The unusual suspects: Rare disease in everyday medicine

Aisha Seedat is a graduate of De Montfort University in Leicester, having been diagnosed with Morquio Syndrome from birth has not stopped her from excelling in life. Aisha is an Ambassador for the MPS Society UK, and having a rare disease herself she is passionate about supporting children and young adults like her, especially their families. She is also a public speaker as she talks about her journey with having a rare disease and how she has got through life by overcoming the largest of hurdles.

Dr Denise Williams is a Consultant Clinical Geneticist and has worked in the West Midlands, based in Birmingham, for more than 20 years. Her interests include eye genetics and prenatal genetics, in which she has established regional services with mainstream clinicians. She is also the genetics lead for the national Alstrom, Bardet-Biedl and Wolfram syndrome rare disease services, which provide multi-disciplinary clinics for these patient groups supported by their patient organisations. She is passionate about health equity and has a long-standing interest in providing genetics services for ethnic minority populations.

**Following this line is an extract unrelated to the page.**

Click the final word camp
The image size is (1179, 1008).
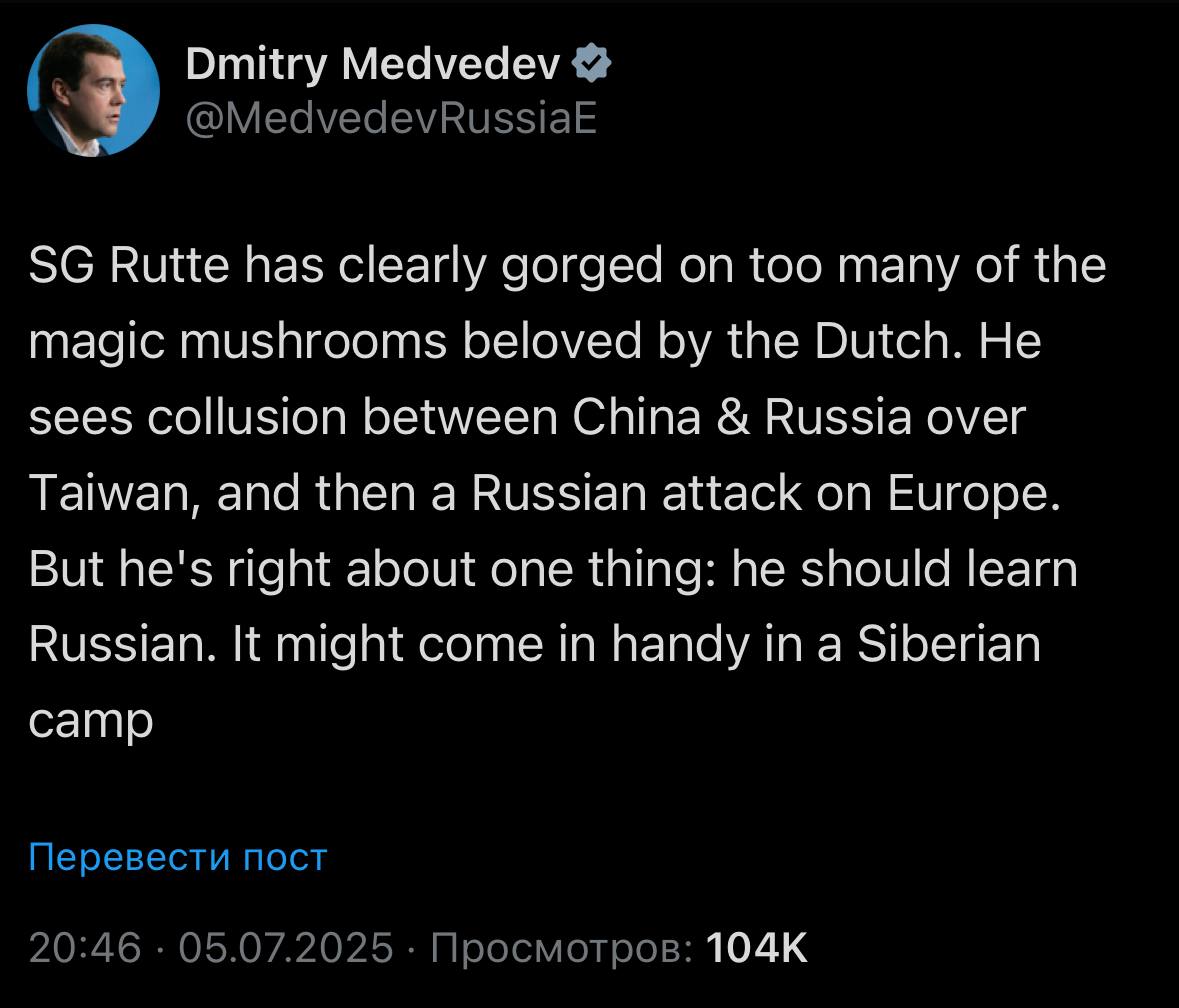click(91, 723)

Dr Sondra Butterworth began her professional career nursing. She then moved into education, psychology, and finally research. These skills, combined with the learning from her PhD studies, led her to become the founder of RareQoL. This is a social enterprise based in north Wales. RareQoL has areas of work include:

1. Rare Community Network: aimed at rare advocates.
2. EDIRA: Equality Diversity and Inclusive Research Association.
3. Wellbeing activities with funding from the National Lottery to develop a bilingual wellbeing newsletter.
4. RareQoL Learning: developing a range of learning resources. RareQoL will be supporting university student to gain work experience with their Rare Community Network.

Narrative-based medicine and intersectionality.

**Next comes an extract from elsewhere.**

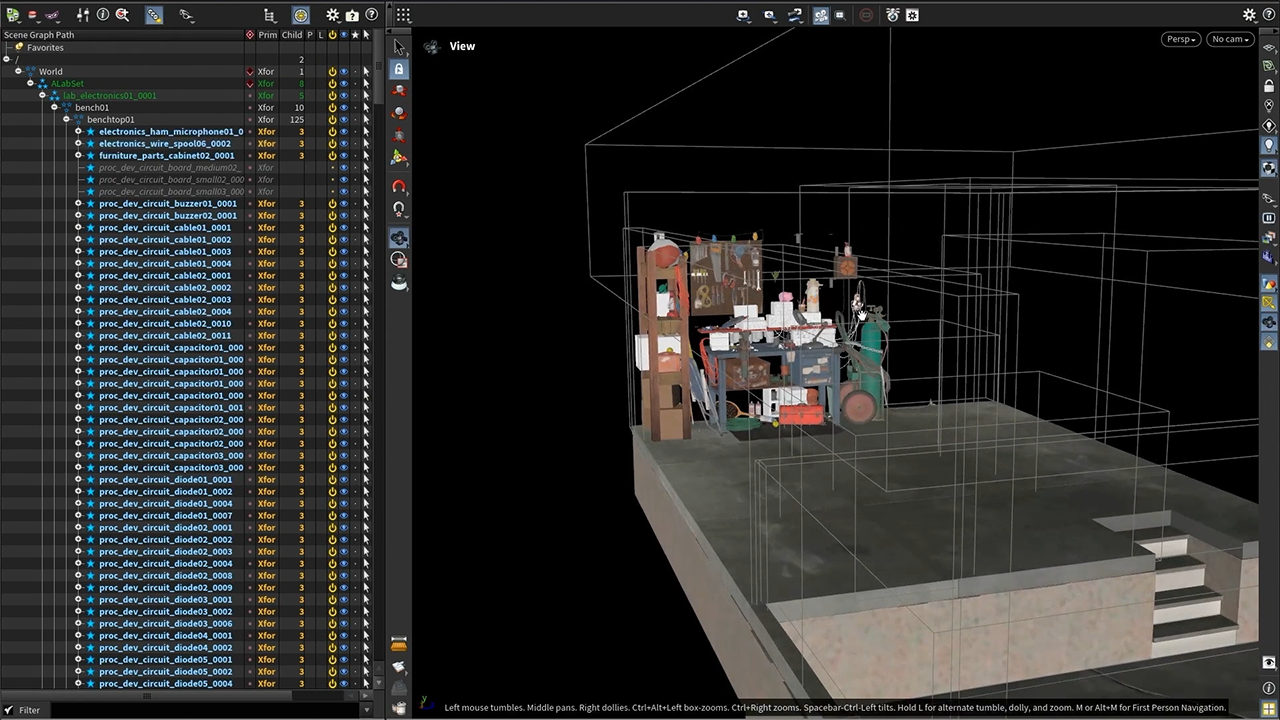
Task: Activate the red magnet snapping tool
Action: (x=399, y=187)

Sondra’s PhD thesis was based on exploring the relationship between quality of life (QOL) and social support. This was a mixed method case study of adults living with rare genetic skin conditions.The study concluded that health and social care practitioners, policymakers and commissioners have to make room for QOL perspectives that come from the patient. These are wounded storytellers whose narratives are subjective but are spoken through illness. Sondra has found that the intersecting relationship between the personal characteristics of patient creates challenging lived experiences and often leads to health inequalities. Their collective experiences can influence the direction of their diagnostic journey and must be front and centre of any rare disease implementation plans in a post COVID era.Sondra promotes the use of creative approaches to research, which has focused inclusive research with diverse community and public involvement. Her work has led her to values which are based on the principles of community psychology, empowerment, inclusion and interactive bio-psycho-social models of care and support.

Dr Dave Adlam is an Interventional Cardiologist from Leicester. His day-job is implanting stents and heart valves in patients with heart disease. He has a long standing interest in less common coronary artery conditions including spontaneous coronary artery dissection (SCAD) and coronary aneurysms and ectasia (CAE) and works closely with patient organisations to provide care and advance research into these conditions.